> Условие задания: Какое событие в детстве волновало Мелихова больше, чем спор друзей о том, «кто навешает – Лупатый или Москвич», согласно исходному тексту?

> Исходный текст:
- - -

«Унижения в социуме открывают нам глаза на нашу мизерность в космосе, но литература возвращает человеку центральное место в мироздании…» Пожалуй, эта мысль Александра Мелихова в каком-то смысле характеризует его отношение и к литературе, и к собственному творчеству, отвечая на непростые вопросы: ради чего вообще создаётся литература, почему люди пишут, в чём смысл творчества. Как писатель и публицист наш давний и любимый автор уже много лет открывает в своих сочинениях интеллектуальные шкатулки, где прячутся история и политика, социология, философия и религия. Мелиховский жанр сложен и многогранен, на страницах его прозы и в газетных публикациях порой всплывают эпизоды невидимых миру подвигов. Александр Мотелевич старается не упускать имён и поступков, которые необходимо спасти от забвения. Впрочем, подробнее об этом он сегодня расскажет читателям «ЛГ» сам…
– Традиционный для вас вопрос: как математик превратился в писателя?
– Бывший математик так же невозможен, как бывший пудель, – это порода. От привычки точно формулировать, доказывать избавиться невозможно. А в литературе иногда намёк говорит больше, чем афоризм.
Но писатель – тоже порода. Лично меня с детства глубже захватывало то, о чём я прочел, чем то, что видел, если только это не было особенное потрясение. Мои друзья взахлёб спорили, кто навешает – Лупатый или Москвич, а меня куда больше волновала Куликовская битва. Я зачитывался книгами про войну, но мне ни разу не пришло в голову расспросить знакомых фронтовиков: они были обычные люди, не то что в книгах! В общем, я был глупым мальчишкой, но важную вещь уловил правильно: литература укрупняет, преображает предметы в символы, а события в явления.

- - -

> Показанные строки:
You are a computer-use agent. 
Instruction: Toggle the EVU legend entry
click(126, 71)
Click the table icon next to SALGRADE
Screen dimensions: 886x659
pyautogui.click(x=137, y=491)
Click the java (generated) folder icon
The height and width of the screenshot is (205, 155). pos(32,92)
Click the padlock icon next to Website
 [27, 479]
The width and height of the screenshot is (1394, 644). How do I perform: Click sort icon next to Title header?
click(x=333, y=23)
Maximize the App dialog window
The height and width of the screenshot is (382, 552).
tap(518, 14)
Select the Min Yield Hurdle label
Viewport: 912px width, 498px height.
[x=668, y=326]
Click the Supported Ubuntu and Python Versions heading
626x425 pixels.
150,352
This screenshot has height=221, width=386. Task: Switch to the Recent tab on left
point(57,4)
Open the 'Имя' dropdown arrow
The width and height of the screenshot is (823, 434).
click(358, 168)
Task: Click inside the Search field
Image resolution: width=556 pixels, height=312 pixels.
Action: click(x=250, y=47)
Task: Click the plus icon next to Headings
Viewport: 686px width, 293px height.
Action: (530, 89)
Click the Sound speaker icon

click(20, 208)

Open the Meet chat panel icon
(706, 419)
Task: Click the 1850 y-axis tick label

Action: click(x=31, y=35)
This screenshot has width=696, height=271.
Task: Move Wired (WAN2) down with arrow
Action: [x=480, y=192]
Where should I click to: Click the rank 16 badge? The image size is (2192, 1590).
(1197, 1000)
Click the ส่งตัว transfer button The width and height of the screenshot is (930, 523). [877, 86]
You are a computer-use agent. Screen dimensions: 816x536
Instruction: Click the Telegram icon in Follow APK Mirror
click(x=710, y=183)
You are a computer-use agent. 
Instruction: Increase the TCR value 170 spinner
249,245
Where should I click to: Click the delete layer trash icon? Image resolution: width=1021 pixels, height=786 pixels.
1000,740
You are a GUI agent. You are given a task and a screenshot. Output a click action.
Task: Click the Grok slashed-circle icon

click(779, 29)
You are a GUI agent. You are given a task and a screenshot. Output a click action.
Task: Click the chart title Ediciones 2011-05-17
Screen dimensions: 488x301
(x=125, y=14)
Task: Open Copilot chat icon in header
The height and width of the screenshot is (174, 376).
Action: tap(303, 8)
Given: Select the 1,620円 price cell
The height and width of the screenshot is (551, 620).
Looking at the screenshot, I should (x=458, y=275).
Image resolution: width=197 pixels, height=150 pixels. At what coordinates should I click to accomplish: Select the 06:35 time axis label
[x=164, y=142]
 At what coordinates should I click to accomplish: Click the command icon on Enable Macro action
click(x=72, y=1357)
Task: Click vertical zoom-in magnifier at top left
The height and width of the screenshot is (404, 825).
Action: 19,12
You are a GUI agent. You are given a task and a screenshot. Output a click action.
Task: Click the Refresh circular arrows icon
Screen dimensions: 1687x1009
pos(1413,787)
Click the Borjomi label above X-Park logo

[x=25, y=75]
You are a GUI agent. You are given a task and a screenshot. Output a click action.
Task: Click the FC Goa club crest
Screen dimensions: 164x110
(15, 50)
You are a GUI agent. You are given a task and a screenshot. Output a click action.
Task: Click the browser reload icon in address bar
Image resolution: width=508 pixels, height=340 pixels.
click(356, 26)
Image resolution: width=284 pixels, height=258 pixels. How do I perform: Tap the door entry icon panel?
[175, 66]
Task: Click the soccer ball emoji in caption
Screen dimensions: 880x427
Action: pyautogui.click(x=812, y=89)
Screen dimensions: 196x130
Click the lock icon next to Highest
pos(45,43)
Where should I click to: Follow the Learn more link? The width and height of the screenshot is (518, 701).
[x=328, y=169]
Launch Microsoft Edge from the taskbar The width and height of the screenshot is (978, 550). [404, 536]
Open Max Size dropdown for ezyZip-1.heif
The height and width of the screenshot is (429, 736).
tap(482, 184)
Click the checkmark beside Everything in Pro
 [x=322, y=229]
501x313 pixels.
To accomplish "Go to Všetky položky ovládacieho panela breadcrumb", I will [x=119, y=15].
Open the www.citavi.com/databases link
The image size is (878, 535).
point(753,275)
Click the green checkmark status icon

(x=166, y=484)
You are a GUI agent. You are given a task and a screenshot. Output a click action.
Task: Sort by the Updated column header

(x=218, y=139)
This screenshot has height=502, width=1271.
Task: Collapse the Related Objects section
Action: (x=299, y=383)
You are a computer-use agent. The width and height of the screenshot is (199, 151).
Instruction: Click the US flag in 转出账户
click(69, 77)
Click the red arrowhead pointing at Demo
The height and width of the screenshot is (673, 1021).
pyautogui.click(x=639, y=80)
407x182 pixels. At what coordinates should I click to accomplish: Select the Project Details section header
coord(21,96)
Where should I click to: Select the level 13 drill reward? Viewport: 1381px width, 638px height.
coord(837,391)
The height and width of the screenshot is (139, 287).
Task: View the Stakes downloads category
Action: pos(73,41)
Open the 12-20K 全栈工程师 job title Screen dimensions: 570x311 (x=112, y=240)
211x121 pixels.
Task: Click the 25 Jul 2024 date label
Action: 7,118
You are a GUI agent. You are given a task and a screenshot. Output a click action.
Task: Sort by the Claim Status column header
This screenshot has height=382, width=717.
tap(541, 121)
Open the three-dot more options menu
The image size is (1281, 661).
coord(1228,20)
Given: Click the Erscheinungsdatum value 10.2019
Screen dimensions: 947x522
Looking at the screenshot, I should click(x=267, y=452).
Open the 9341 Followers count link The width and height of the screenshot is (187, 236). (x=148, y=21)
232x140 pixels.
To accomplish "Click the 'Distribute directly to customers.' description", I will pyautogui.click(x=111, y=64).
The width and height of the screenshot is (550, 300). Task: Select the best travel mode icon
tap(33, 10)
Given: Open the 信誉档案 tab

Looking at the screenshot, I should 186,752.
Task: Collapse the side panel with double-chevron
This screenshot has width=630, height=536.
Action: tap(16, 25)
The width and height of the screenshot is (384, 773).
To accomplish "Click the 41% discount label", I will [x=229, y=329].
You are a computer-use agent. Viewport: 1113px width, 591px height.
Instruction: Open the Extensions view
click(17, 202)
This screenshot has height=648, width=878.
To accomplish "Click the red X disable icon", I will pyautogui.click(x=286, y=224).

- - -

> Решение задания: Куликовская битва.